You will feel pain from leaving a place that has become a home. You will feel pain from leaving people who have taken you in without hesitation. You will want to stay and stop moving, stop exploring, stop pushing. And just stay.
But you have to keep moving, because you are travelling.
Big backpacks break through language and cultural barriers. You’re a traveller and it’s obvious, but it’s a good thing. People will understand and give you food or a place to sleep. You’ll start to be able to tell just from a conversation what person will invite you, a stranger travelling whom they just met, into their home.
Sometimes you’ll stay just the night and bid them farewell in the morning to never see them again. But they’ll remember you, and you’ll remember their kindness.
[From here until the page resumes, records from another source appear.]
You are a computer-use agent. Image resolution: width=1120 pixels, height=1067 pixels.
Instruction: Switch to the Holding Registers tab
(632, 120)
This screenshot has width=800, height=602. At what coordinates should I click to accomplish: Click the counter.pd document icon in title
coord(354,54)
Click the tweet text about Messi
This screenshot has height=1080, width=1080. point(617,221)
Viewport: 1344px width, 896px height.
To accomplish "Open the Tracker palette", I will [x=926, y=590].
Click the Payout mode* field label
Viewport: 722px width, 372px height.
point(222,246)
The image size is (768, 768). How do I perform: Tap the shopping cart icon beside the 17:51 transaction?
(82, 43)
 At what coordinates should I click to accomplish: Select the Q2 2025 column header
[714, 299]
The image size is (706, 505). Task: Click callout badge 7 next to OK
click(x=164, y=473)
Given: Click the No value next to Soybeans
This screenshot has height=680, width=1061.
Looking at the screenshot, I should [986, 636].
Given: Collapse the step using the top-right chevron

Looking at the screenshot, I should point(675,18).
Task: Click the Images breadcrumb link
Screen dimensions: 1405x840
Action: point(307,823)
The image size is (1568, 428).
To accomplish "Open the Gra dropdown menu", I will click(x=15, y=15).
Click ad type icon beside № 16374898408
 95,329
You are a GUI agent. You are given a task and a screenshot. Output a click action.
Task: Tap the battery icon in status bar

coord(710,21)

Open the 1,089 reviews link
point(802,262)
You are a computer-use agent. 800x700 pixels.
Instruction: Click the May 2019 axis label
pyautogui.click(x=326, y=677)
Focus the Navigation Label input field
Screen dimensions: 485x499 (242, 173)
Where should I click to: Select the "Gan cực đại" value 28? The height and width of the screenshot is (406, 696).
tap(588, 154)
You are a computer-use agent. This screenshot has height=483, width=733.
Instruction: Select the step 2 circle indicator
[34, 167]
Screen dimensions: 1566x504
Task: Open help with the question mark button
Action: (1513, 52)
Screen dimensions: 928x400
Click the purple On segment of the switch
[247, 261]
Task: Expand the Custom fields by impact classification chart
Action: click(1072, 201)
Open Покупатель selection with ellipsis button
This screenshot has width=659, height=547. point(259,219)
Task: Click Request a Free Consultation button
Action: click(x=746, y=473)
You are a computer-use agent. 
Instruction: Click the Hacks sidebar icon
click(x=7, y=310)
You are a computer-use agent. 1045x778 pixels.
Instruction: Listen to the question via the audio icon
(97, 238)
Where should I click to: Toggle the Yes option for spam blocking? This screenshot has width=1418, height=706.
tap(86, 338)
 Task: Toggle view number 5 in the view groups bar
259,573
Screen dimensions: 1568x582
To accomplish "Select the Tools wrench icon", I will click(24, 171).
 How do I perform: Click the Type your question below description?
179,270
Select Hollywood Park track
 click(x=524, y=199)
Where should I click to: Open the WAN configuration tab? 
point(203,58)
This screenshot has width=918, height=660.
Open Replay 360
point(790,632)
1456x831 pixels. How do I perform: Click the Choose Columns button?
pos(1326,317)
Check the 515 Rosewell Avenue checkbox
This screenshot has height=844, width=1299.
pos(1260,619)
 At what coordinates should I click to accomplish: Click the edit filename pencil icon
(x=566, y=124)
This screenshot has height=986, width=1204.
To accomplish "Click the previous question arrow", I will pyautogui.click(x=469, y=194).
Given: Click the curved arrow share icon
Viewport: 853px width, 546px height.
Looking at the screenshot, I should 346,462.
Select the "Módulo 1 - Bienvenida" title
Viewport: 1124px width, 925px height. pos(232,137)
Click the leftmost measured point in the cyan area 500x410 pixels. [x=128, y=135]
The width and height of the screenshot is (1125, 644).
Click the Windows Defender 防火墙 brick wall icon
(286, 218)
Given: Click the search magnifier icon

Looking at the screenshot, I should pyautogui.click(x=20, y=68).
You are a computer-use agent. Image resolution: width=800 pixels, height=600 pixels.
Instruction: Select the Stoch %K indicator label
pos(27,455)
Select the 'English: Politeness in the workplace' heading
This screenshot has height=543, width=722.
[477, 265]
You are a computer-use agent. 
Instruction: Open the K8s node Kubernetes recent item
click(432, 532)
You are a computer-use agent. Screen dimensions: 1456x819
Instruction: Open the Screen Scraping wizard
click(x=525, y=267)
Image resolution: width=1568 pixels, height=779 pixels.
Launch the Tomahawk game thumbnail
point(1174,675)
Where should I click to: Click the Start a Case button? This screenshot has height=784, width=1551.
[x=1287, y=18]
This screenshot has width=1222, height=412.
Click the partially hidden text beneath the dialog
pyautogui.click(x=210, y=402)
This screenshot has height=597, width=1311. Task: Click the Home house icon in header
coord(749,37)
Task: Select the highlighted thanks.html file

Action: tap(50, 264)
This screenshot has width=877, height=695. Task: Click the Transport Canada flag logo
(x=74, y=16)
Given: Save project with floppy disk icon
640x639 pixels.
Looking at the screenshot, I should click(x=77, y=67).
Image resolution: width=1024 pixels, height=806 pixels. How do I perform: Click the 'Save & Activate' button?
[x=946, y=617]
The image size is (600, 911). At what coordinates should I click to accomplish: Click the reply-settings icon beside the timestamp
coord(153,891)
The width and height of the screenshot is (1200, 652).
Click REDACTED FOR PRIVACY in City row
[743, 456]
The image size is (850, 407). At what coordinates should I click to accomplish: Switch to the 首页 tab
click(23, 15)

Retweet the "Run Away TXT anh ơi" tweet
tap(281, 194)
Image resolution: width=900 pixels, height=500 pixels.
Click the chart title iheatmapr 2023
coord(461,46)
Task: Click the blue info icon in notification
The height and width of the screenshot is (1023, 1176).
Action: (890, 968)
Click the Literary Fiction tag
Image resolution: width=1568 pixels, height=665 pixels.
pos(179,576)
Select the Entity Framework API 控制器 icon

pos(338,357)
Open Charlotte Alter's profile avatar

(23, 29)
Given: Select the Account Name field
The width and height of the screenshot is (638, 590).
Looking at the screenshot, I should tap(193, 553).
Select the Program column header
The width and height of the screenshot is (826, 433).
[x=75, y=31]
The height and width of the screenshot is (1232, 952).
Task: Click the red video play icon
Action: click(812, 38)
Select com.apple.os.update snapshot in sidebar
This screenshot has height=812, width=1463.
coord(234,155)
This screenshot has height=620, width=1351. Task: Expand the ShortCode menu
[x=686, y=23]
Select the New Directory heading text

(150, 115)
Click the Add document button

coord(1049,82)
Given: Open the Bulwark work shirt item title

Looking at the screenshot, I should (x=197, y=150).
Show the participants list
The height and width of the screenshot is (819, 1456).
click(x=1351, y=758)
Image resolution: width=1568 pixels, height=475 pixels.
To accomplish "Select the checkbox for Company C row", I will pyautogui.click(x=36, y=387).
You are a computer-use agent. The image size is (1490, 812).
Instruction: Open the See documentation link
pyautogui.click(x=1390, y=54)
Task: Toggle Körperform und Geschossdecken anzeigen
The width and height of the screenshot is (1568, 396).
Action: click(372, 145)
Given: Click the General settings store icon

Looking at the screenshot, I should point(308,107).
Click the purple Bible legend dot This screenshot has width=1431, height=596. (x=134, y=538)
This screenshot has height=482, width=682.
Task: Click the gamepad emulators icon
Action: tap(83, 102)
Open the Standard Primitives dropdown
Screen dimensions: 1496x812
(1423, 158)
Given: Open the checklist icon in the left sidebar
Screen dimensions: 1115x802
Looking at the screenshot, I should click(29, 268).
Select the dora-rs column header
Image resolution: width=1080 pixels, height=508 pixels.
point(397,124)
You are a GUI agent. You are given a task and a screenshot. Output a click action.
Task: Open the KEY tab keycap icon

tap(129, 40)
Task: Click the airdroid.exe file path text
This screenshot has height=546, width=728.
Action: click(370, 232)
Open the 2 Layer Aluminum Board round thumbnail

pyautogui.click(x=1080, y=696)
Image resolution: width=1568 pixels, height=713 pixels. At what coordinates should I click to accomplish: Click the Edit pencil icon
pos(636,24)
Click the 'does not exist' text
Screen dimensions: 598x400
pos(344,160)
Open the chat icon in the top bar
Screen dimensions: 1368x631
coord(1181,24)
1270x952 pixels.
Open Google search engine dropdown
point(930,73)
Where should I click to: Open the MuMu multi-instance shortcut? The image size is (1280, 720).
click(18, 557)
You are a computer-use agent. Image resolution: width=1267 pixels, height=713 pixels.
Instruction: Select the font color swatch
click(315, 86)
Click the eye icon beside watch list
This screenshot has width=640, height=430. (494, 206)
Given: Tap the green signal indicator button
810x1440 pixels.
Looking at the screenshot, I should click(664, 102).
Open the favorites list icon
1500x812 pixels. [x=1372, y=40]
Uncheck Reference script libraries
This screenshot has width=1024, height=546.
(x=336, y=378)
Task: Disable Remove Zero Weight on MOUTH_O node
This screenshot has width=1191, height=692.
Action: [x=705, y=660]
Sometimes you’ll stay a second night because you aren’t rushing and they don’t mind. You talk more, they talk more, you learn about each other a bit. Then, maybe you leave to move on, or you stay again because they said they’d make dinner.
Then you stay a third night and maybe a fourth because you’ve become friends. And why would you go back to the streets and stand outside for five hours in the heat or freezing rain when you have a warm bed and food and a friend?
But eventually, maybe by the fifth night, you know you have to go. They’d let you stay another week if you wanted, but you’re a traveller, you have to keep going. It’s painful, because you feel at home. You feel welcomed and comfortable and you’ve started to get to know the city and meet more people – some local bars, local stores. And this is all happening again.
No, you have to go on. It’s what you’re here for. To explore and push on and see all you can. But this is another home you are leaving. It feels the same every time. Walking down the familiar street for the last time, walking out of their house but with your backpack. You have to leave your new old friends.
As you walk onto the street and stick out your thumb, you feel something. Not the burning heat or freezing rain and wind. Not the dozens of cars that pass by without a glance. Not the rumbling in your empty stomach. But being alone again. No friend beside you to say, “We’ve got this.” No one cracking jokes. Just the weather, the cars, your thumb, time, and the crushing of leaving home for the fifth time.